Industry advocacy group Dairy Connect has backed the call from the Australian Competition and Consumer Commission (ACCC) for a mandatory code to govern dairy supply chain relationships and commercial practices.
The ACCC call was one of eight recommendations made in an interim report into the national dairy industry commissioned by the federal treasurer Scott Morrison more than 12 months ago.
Dairy Connect CEO Shaughn Morgan welcomed the ACCC findings and recommendations and said there was an “urgent” need for change to address commercial power imbalances in the industry.
He said the recommendations reflected the reforms suggested by a Dairy Connect submission to the ACCC in respect to greater transparency and clarity in processor produced contracts.
“Effectively the review pointed to the fact the dairy producers languished at the bottom of a power relationship structure dominated largely by retail supermarkets and exporters and, to a lesser extent, by milk processors,” Morgan said.
“The ACCC said a new mandatory code should address bargaining power imbalances, improve price and production signals to farmers, stop practices that transferred risk inappropriately and enhanced the competition for farmers’ milk.

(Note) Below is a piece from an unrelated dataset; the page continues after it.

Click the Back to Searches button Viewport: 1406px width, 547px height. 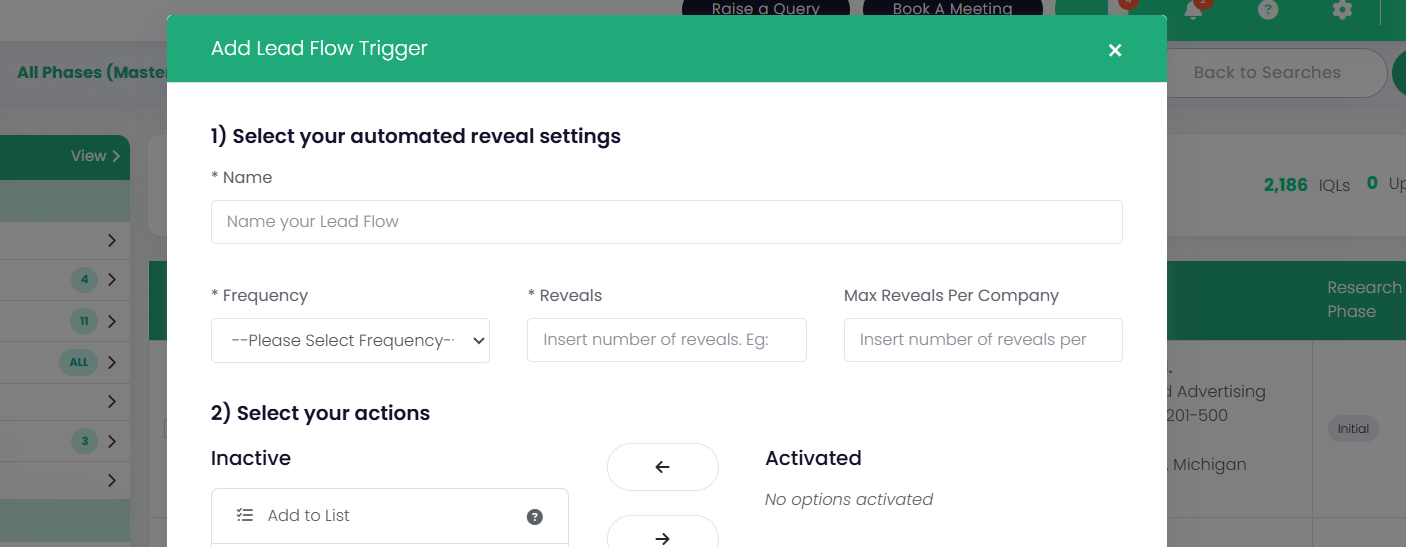coord(1267,72)
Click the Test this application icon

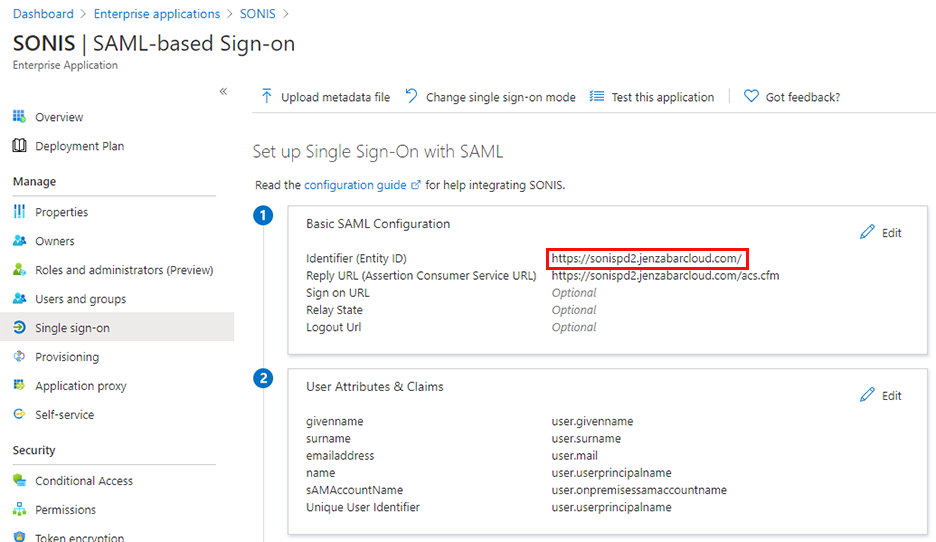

Morgan supported the analysis by ACCC agriculture commissioner Mick Keogh that processors, under pressure from supermarkets and exporters, used their bargaining strength to shift commercial risks downwards onto dairy producers.
The power imbalance was evident in the nature of contracts between the processors and farmers.
These contracts involved uncertain pricing information and contract terms which deterred or prevented dairy farmers from switching to other processors offering better prices.
He said the interim review noted that wholesale and retail milk prices had been declining in real terms since deregulation 17 years ago.